## Task brief
Arrange as a numbered list the lines from the one containing "The width and" up to and including the one containing "Action: (x=15, y=138)", leaving out blank lines. Omit the pictures from your answer.

(Word and element location records)

....

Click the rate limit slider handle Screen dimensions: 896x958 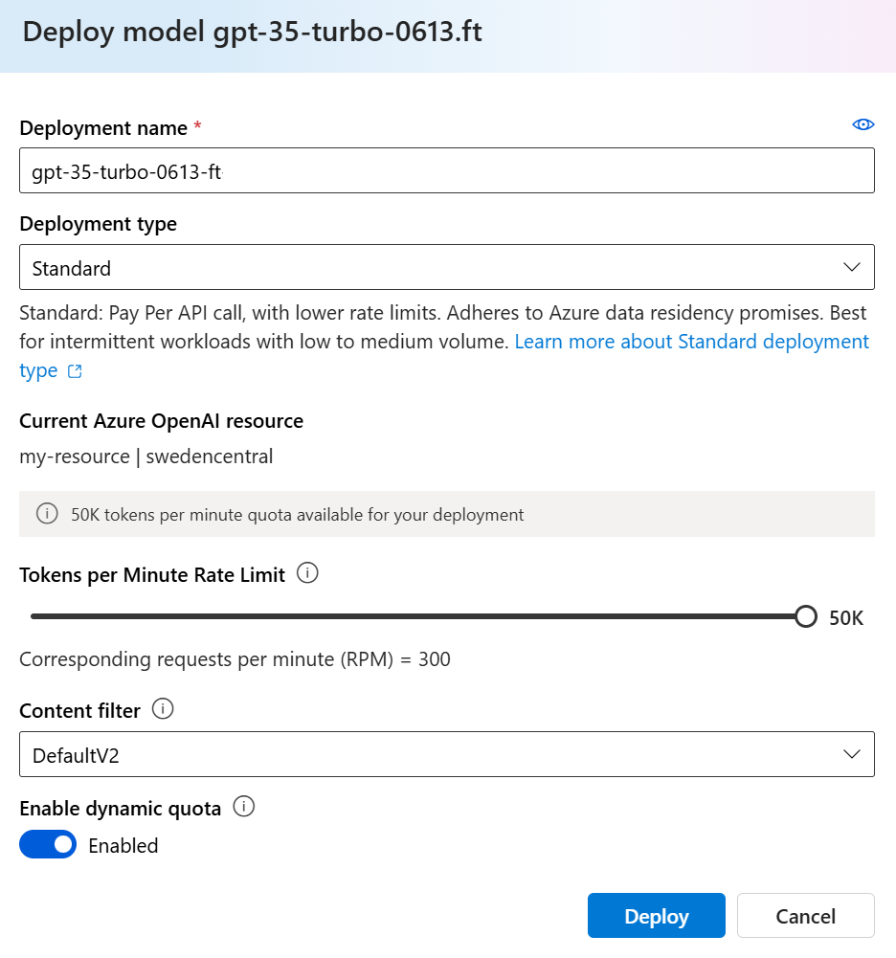(x=806, y=616)
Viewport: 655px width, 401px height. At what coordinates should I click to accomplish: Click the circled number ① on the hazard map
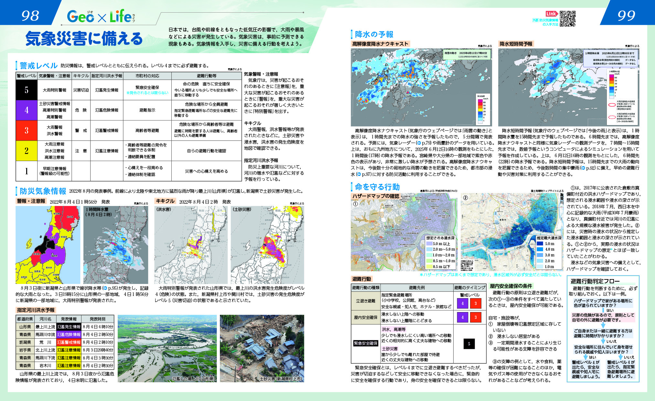point(355,204)
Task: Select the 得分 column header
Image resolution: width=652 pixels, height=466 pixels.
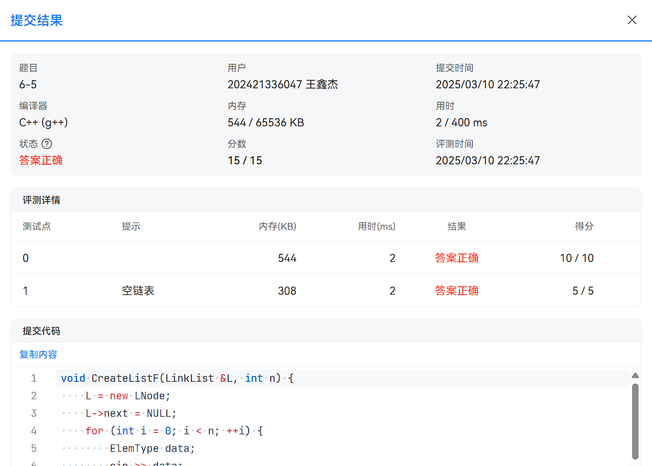Action: point(584,227)
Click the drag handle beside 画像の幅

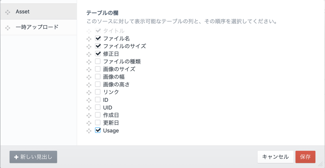coord(89,77)
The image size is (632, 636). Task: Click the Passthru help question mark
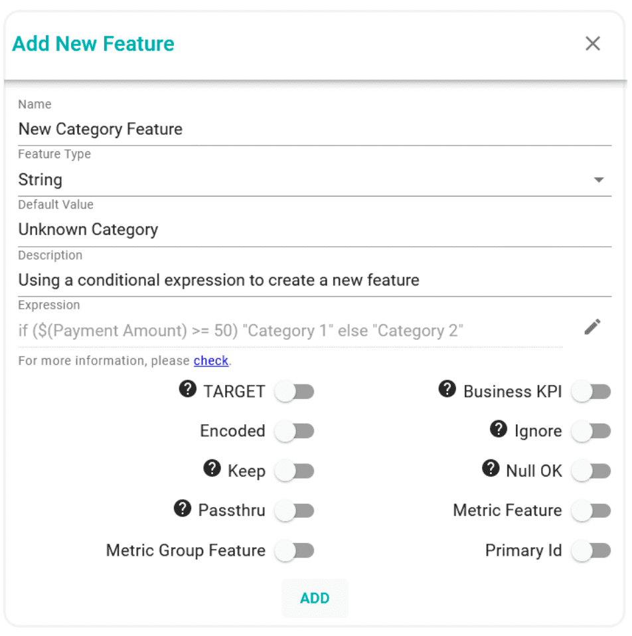(183, 509)
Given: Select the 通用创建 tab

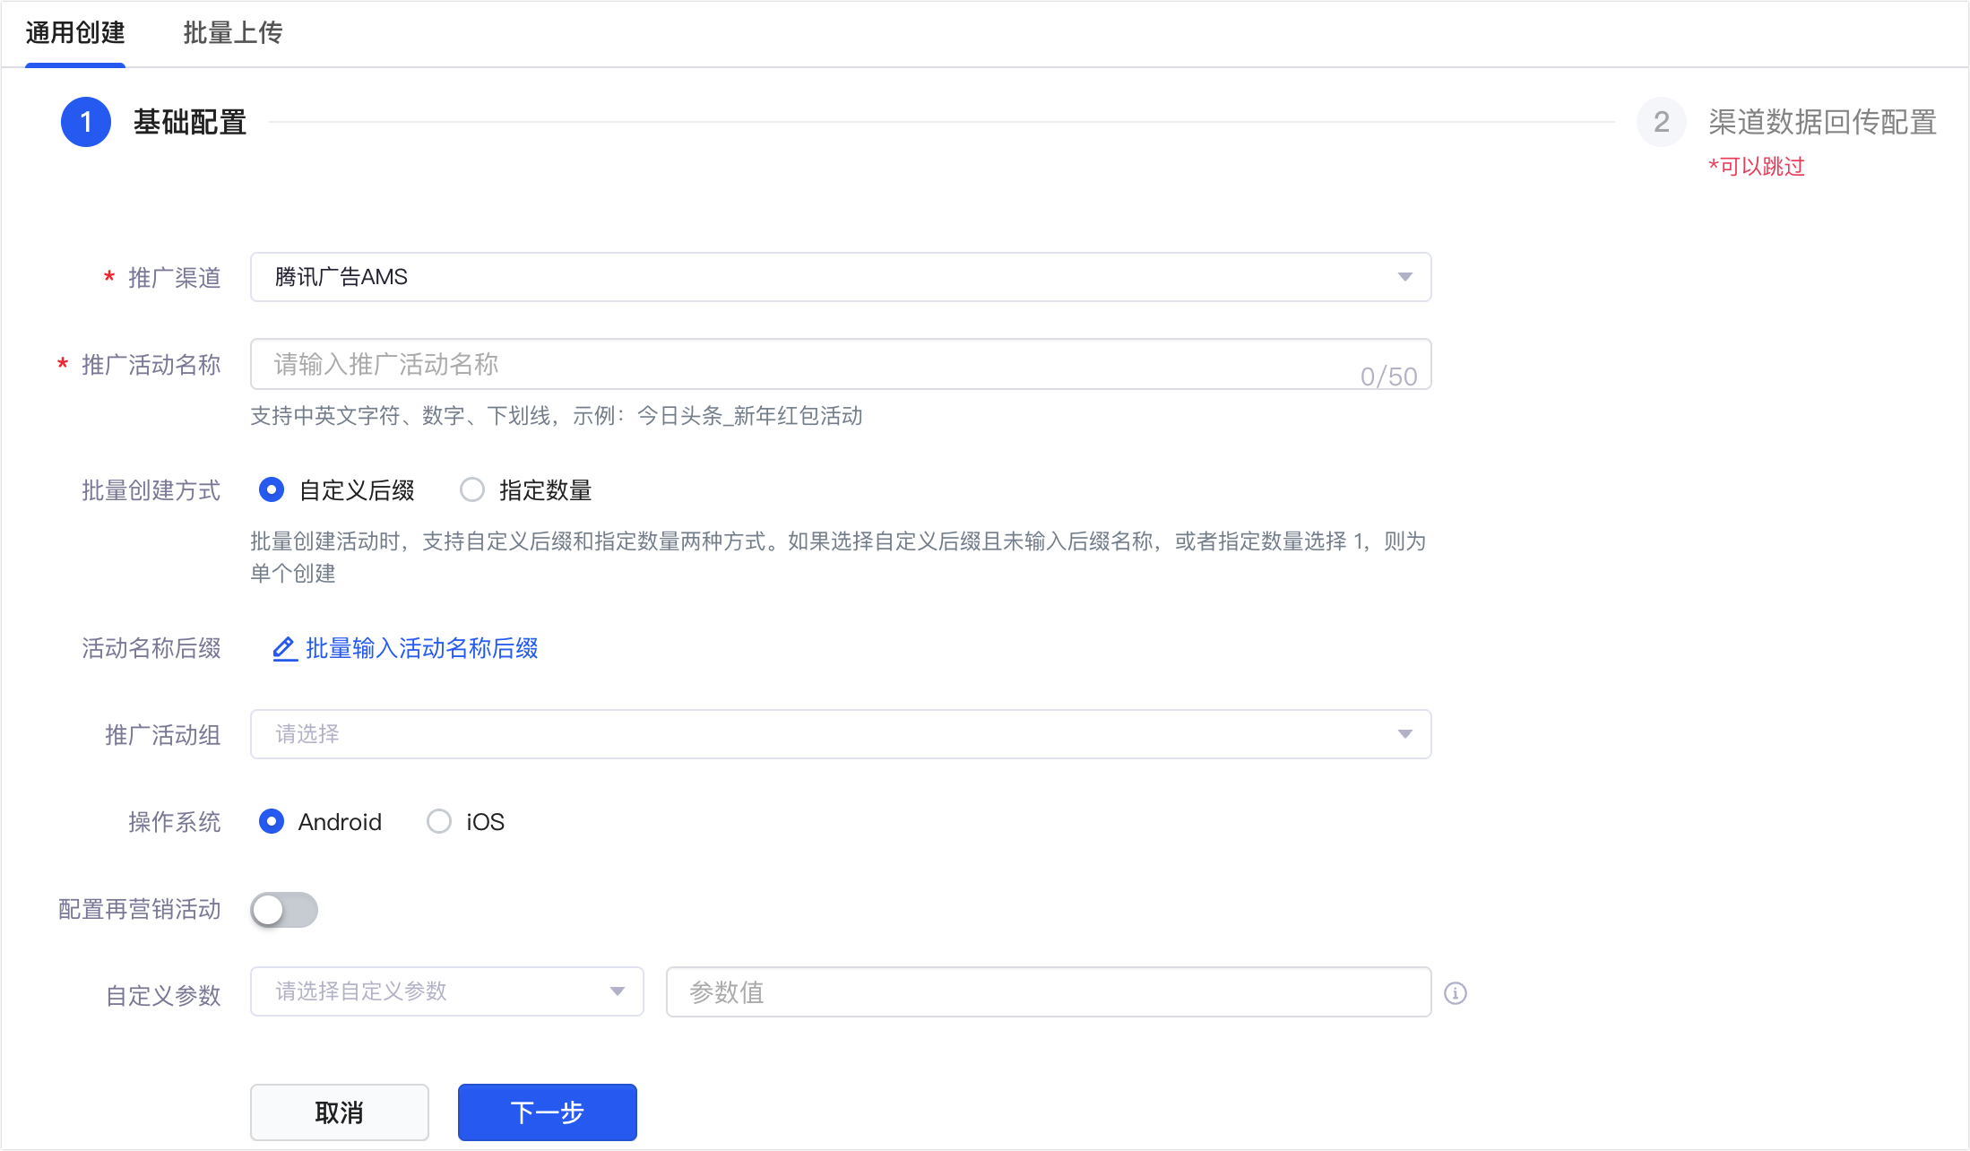Looking at the screenshot, I should pos(75,33).
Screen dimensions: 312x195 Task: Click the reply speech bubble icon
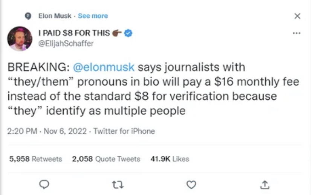45,184
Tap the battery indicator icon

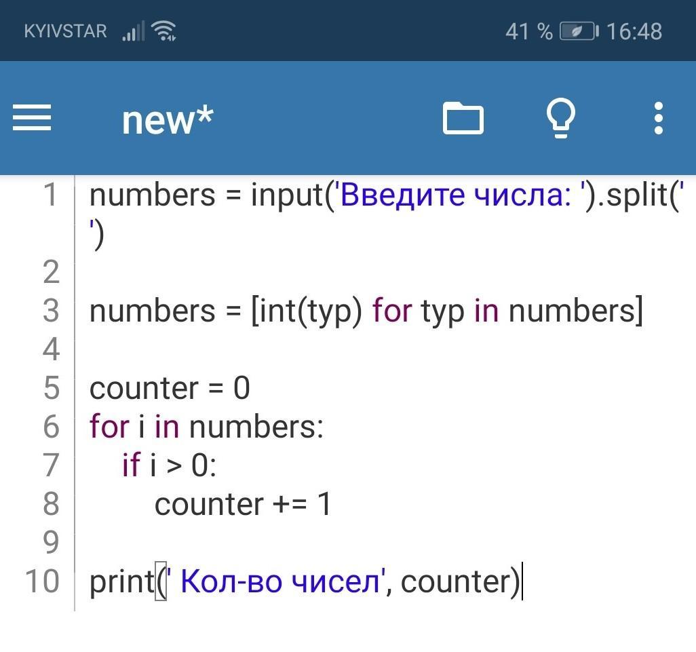pyautogui.click(x=577, y=31)
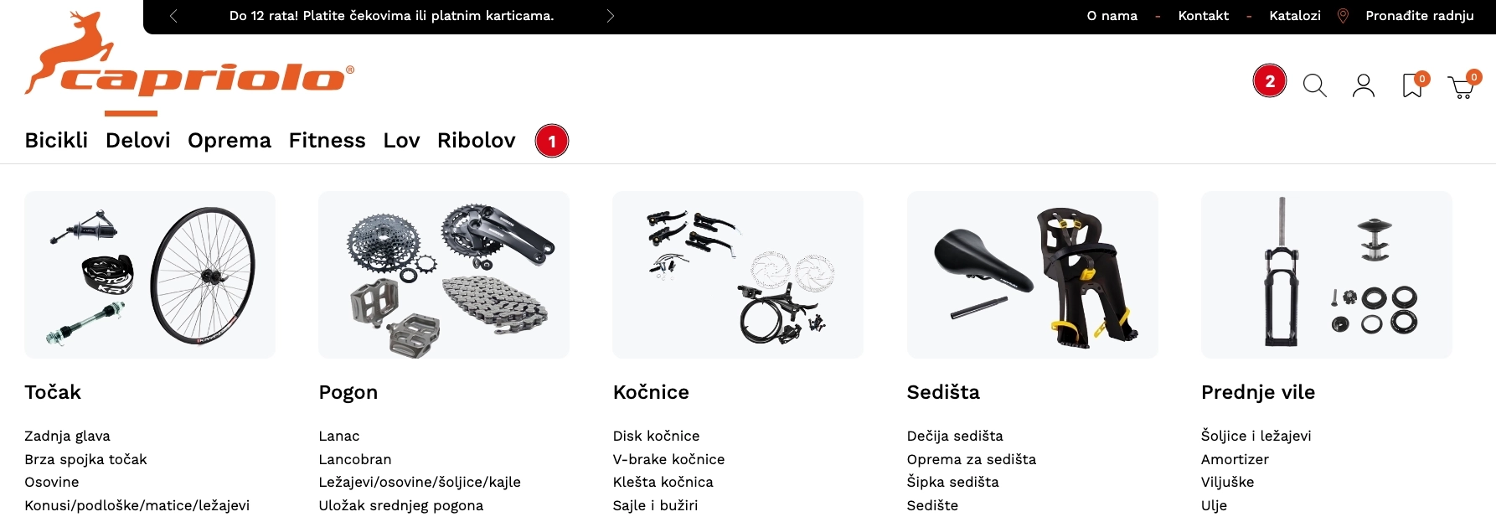
Task: Open the shopping cart icon
Action: pyautogui.click(x=1462, y=87)
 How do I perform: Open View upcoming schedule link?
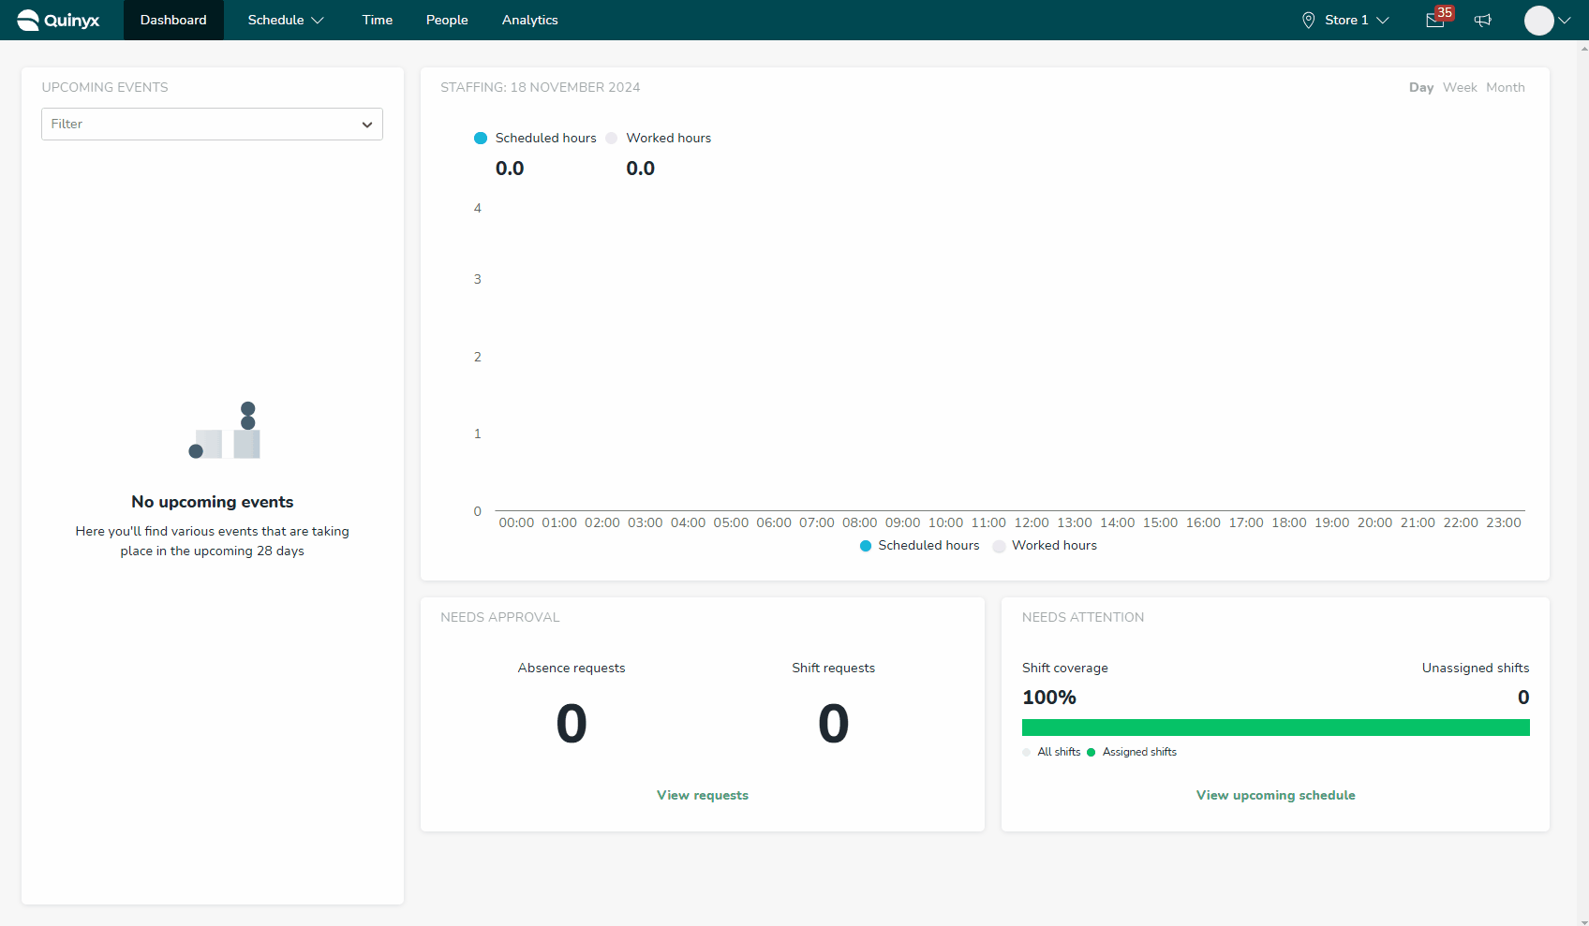pyautogui.click(x=1275, y=795)
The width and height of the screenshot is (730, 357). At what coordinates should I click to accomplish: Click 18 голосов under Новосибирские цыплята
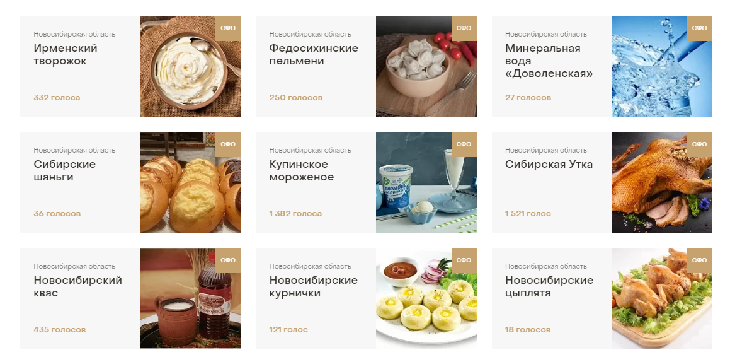pyautogui.click(x=527, y=330)
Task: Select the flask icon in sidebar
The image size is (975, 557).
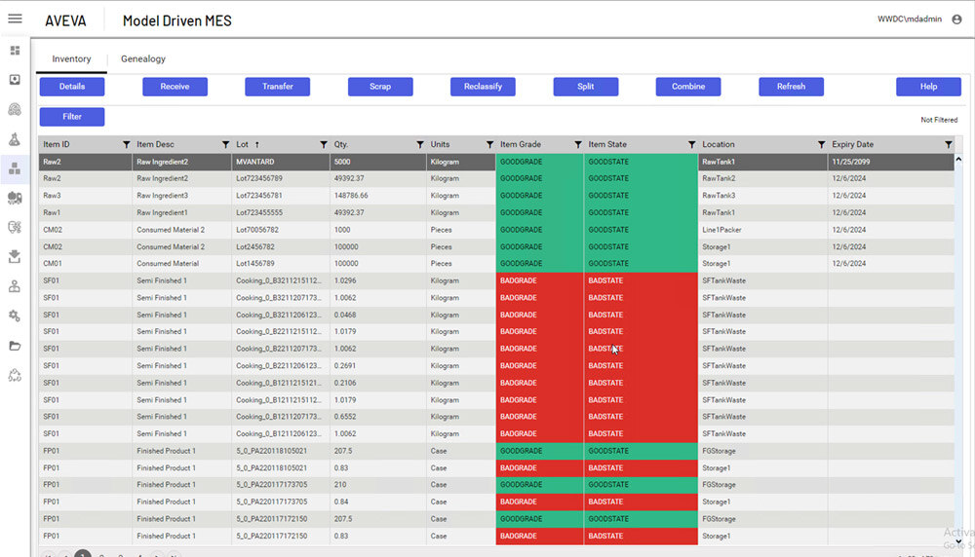Action: (x=15, y=138)
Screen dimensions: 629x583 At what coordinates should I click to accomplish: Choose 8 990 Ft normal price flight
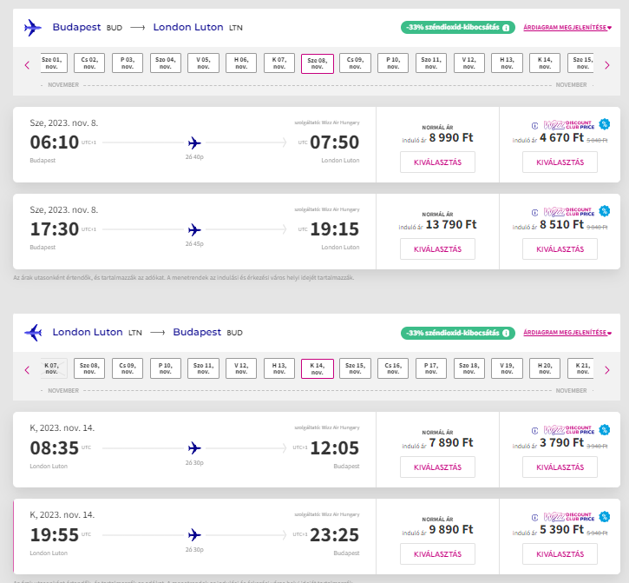point(437,162)
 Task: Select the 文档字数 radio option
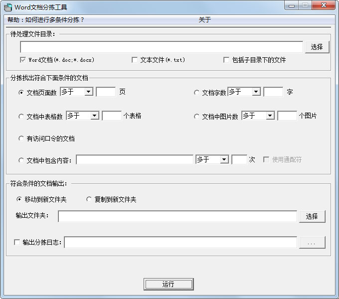(x=196, y=92)
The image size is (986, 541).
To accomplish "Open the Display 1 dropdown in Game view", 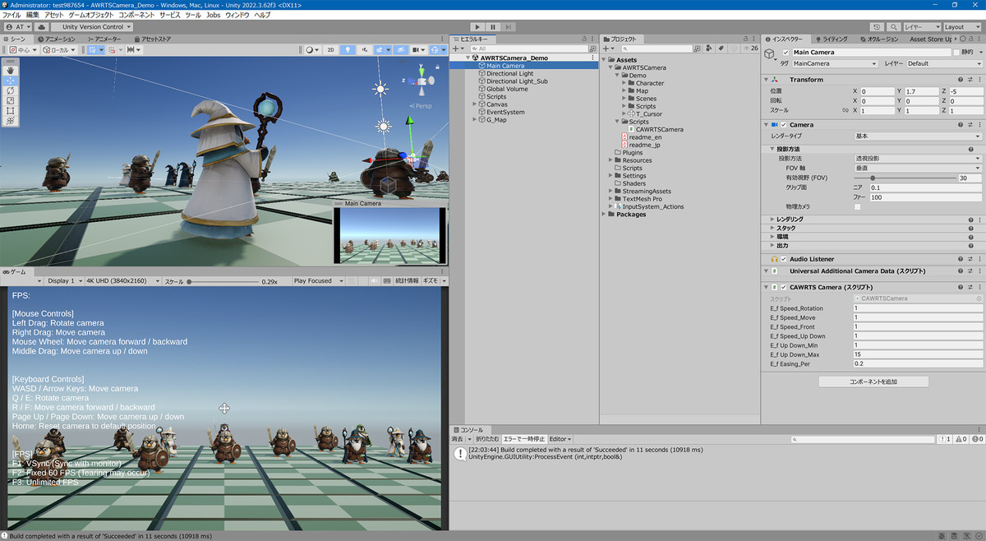I will [64, 280].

....

## In response
1. The width and height of the screenshot is (730, 357). At what coordinates should I click to accomplish: Click 18 голосов under Новосибирские цыплята
2. pyautogui.click(x=527, y=330)
3. Task: Select the flask icon in sidebar
4. The image size is (975, 557).
5. Action: (x=15, y=138)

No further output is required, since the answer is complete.